Keep an Eye on the Clock
It’s not just what you eat on a menopause diet that counts, but also when you eat, Peeke says. Midnight ice cream binges and potato chip raids, for example, are generally bad ideas (even though they seem good at the time), as are big meals right before bed. “Don’t eat too much too late,” Peeke says. Also try to avoid mindlessly nibbling throughout the day or falling into the afternoon snack trap. “What a menopausal woman does from 3 p.m. on every day will determine how big her belly is. That’s when most women tend to overeat and oversnack, and that’s when they get themselves into all kinds of trouble.”
Mix It Up
It’s easy to get into an exercise rut. Generally, if you find a workout you like, you’ll stick with it — especially if you’re not a fitness nut. Any kind of physical activity is better than none at all, but if your body gets too accustomed to a routine, it won’t burn belly fat or any fat as efficiently as when you first started working out. Fool it by doing something different every few months to keep menopause weight gain and other menopause symptoms under control. In good weather, for example, take your show on the road: Go for a bike ride or run through the park.
Get a Good Night’s Sleep
Insomnia is a common menopause symptom. And when you don’t sleep well, you’re likely to be too tired to exercise when the alarm goes off at 6 a.m. “Your hunger and appetite hormones become discombobulated,” Peeke says. “So you keep eating and eating — and it turns to belly fat.” Try to get a minimum of seven (and ideally eight) hours of shut-eye daily. Keep your bedroom cool to offset hot flashes and night sweats, and don’t watch television or use a computer for at least an hour before you want to fall asleep. Get on a steady schedule — and stick to it the way you stick to your menopause diet.
To attack belly fat and any other menopause weight gain, you’ll need to burn between 400 and 500 calories most days of the week from cardiovascular exercise such as walking briskly, jogging, bicycling, dancing, or swimming, Peeke says. Need motivation to get you out on the tennis court or down to the gym? Find a friend, colleague, or family member who needs to exercise as much as you do, and set a date to work out together. You’re less likely to skip your routine if you know someone is waiting for you. A good support system can help with diet motivation, too.

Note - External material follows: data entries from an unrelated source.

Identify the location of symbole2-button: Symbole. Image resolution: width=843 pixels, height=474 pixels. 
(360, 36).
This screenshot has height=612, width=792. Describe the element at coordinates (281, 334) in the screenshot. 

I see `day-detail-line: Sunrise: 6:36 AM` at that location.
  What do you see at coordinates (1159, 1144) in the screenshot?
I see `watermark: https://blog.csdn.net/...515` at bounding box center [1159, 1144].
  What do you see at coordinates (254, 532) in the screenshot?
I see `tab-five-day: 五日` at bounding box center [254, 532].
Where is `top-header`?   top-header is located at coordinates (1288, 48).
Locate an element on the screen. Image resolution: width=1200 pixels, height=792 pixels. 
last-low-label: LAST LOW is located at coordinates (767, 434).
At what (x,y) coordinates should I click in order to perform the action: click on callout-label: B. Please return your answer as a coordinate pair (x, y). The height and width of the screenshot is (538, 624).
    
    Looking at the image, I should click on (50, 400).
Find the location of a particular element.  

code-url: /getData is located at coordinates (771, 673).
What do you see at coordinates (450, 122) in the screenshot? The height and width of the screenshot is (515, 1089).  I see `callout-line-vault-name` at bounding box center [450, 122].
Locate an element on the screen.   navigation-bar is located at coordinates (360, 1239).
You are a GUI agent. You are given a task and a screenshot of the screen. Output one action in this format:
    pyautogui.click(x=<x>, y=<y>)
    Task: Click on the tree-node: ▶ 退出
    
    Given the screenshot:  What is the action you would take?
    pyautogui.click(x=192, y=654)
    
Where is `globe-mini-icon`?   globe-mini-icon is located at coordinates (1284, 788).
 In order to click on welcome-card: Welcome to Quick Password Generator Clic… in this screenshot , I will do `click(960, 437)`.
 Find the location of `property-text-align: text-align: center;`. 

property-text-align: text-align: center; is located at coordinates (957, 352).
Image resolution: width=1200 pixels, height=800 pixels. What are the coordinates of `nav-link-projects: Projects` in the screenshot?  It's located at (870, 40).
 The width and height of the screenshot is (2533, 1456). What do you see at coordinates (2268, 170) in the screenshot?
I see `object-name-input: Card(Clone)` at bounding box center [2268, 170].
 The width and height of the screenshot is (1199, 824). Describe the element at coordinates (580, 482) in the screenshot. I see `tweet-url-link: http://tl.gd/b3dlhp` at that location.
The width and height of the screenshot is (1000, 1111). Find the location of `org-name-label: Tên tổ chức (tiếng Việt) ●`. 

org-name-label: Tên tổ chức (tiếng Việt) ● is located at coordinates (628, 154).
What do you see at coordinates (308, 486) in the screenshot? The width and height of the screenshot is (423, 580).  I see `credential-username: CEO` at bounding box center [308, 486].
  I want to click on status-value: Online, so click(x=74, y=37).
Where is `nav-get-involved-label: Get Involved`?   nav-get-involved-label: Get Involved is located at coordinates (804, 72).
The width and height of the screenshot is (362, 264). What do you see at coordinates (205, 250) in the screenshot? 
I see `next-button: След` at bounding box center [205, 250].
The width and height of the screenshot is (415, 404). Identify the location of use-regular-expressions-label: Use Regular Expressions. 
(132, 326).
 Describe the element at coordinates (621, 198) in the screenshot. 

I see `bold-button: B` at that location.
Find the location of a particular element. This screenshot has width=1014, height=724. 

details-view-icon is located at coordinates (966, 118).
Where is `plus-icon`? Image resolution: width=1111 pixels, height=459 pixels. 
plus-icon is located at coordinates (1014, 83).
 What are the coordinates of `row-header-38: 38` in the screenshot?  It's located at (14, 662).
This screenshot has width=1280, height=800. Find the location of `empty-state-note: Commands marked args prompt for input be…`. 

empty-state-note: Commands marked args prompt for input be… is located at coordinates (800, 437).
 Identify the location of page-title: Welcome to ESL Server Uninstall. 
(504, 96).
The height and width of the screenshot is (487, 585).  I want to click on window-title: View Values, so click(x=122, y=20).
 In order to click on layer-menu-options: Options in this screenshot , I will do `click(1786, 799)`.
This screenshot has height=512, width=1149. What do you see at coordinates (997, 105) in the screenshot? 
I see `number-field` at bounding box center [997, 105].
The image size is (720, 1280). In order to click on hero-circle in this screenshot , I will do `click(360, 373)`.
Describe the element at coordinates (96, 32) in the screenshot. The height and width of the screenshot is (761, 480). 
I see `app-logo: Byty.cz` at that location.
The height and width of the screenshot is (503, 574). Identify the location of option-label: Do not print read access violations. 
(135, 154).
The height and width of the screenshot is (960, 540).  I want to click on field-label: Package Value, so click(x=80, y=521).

“There is a stress-fat connection,” Peeke says. “If you walk around completely stressed all the time, your cortisol levels will increase, and that will make it easy for you to deposit fat deep inside the belly.” To reduce stress and belly fat, take time for activities you like, such as reading a book or watching a movie. Don’t take on more work or responsibilities than you know you can handle. Ask for help from family and friends if necessary. Stay with your menopause diet. And try stress reduction techniques such as yoga or meditation.